### Instructions for the task
Extract, exactly as written, the line that contains "Instruction: Open help" and all lines after it through the end of the records. Omit pictures.

### Dataset excerpts
>>

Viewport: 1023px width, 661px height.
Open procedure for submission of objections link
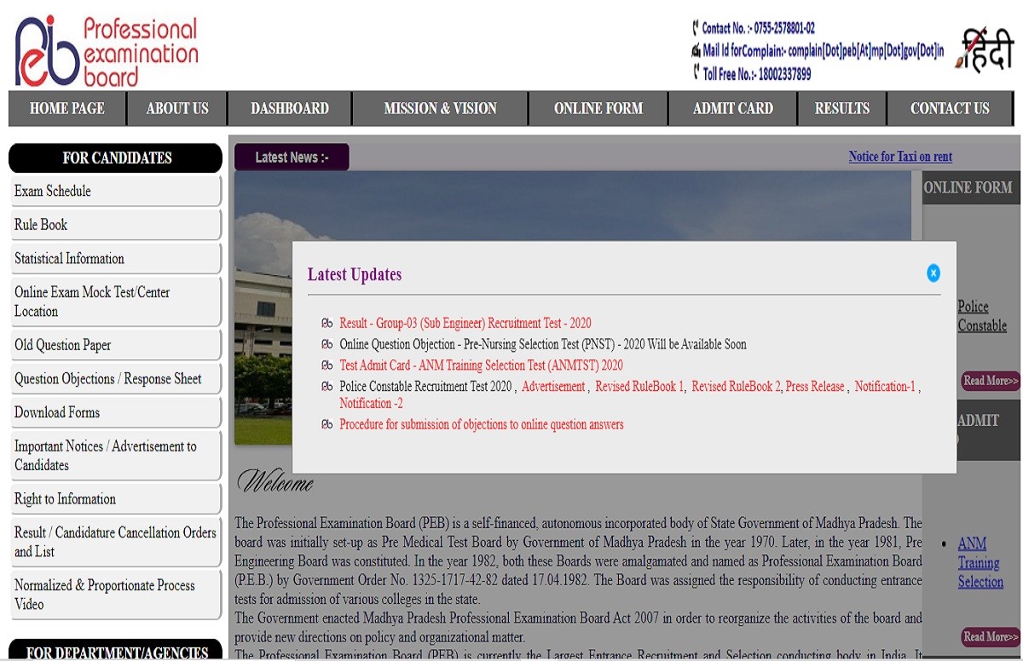click(x=481, y=424)
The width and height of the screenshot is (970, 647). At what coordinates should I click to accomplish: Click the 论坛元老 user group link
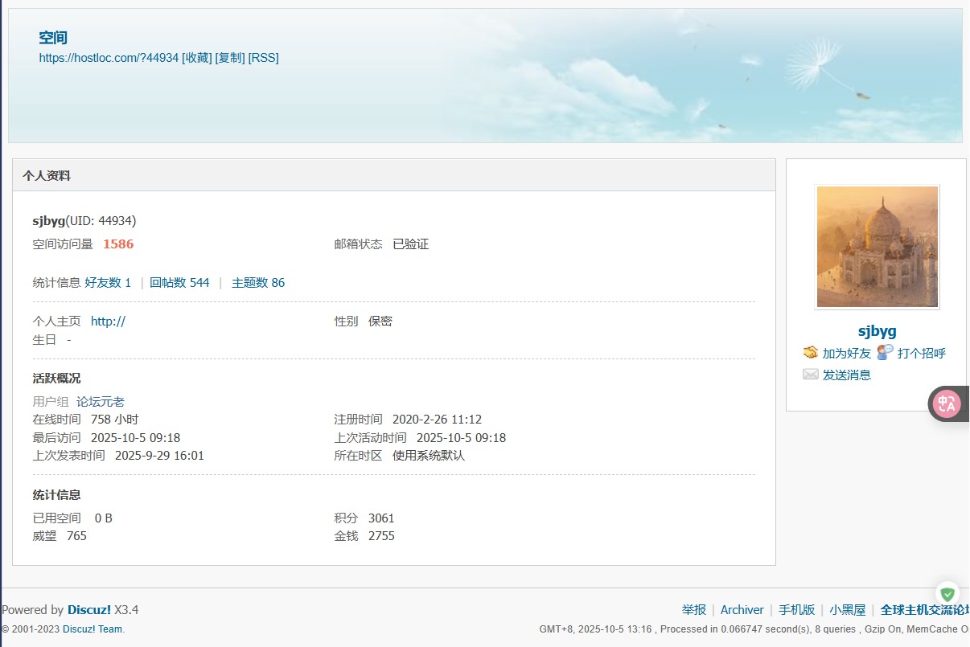(x=101, y=402)
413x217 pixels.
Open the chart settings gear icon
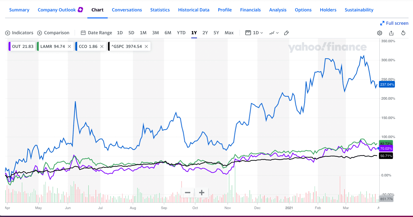tap(379, 33)
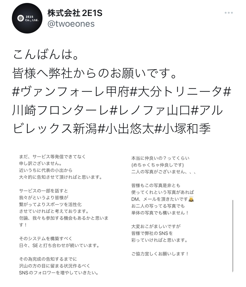246x287 pixels.
Task: Click the vertical scrollbar on the right edge
Action: [233, 236]
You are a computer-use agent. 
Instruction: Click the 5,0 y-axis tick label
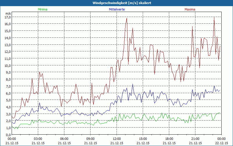point(8,100)
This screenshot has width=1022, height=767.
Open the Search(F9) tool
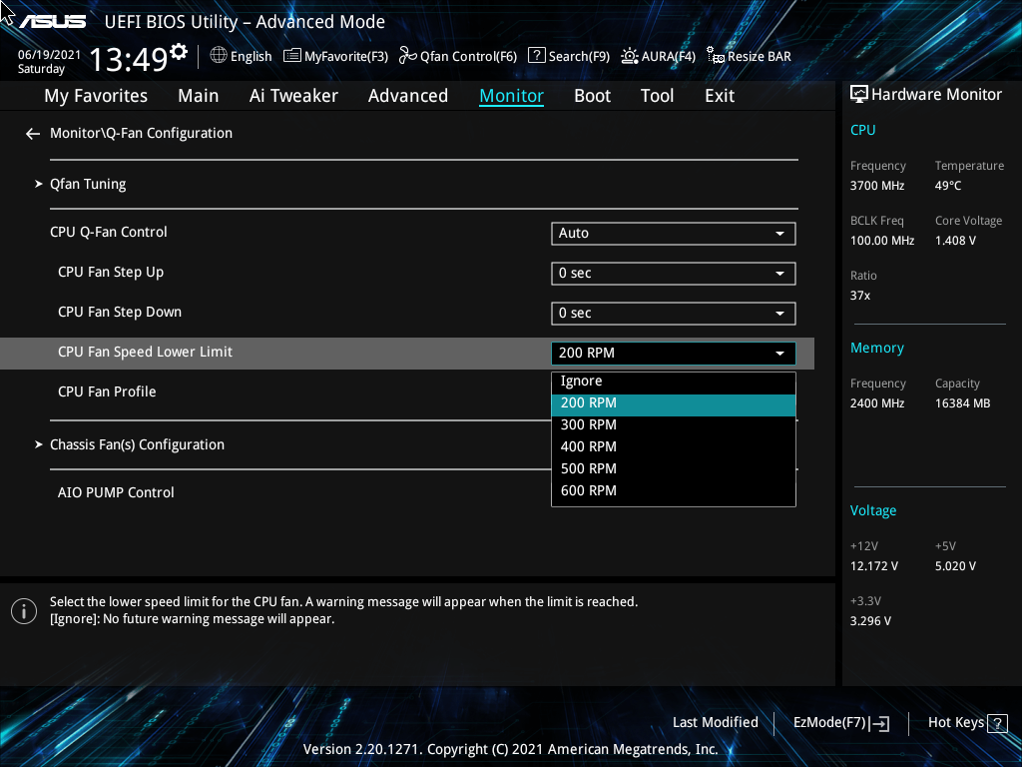coord(568,56)
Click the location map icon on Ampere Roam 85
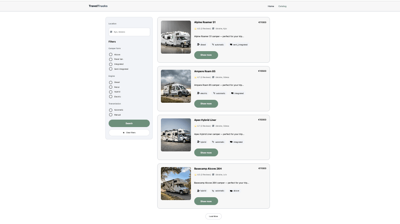The image size is (400, 224). point(213,77)
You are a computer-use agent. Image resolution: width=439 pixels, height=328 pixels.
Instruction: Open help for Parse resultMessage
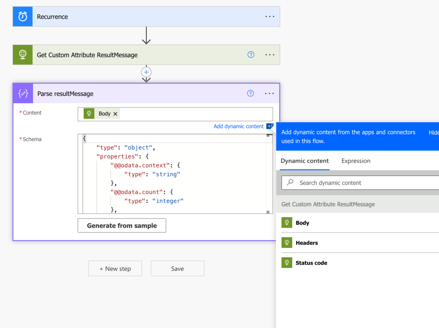pyautogui.click(x=251, y=93)
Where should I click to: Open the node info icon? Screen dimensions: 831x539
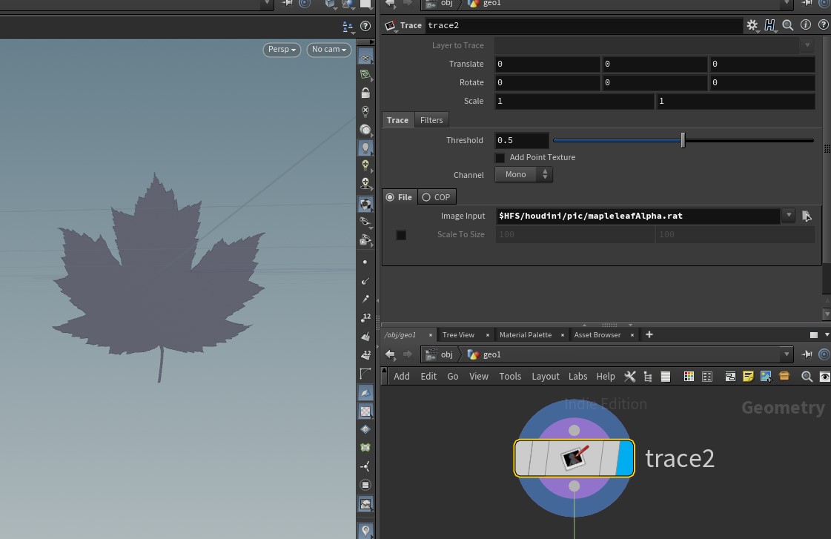click(806, 25)
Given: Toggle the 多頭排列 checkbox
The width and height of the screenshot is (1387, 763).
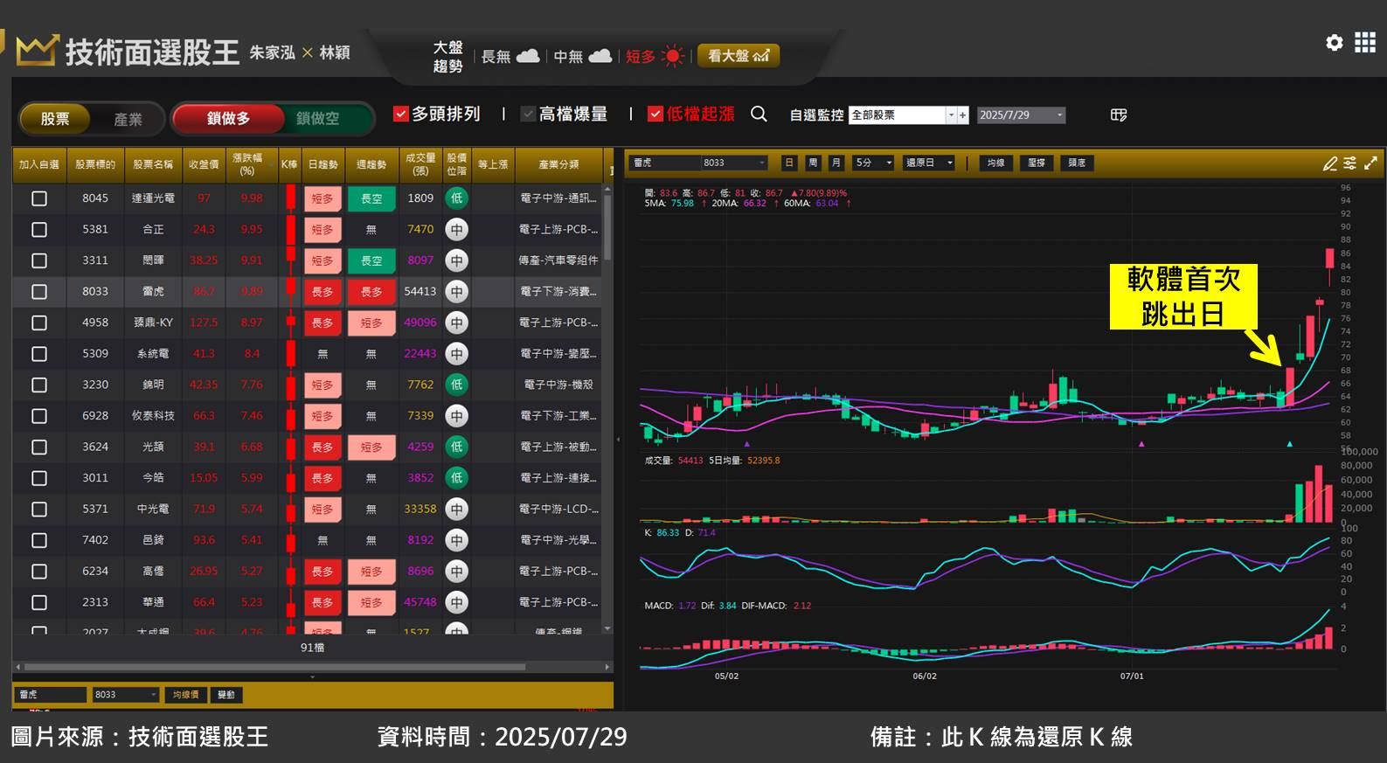Looking at the screenshot, I should pos(401,114).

<<

### Output for this task
Instruction: Open help for Parse resultMessage
pyautogui.click(x=251, y=93)
Where should I click to: Open the node info icon? Screen dimensions: 831x539
click(806, 25)
Given: Toggle the 多頭排列 checkbox
The width and height of the screenshot is (1387, 763).
Looking at the screenshot, I should pos(401,114).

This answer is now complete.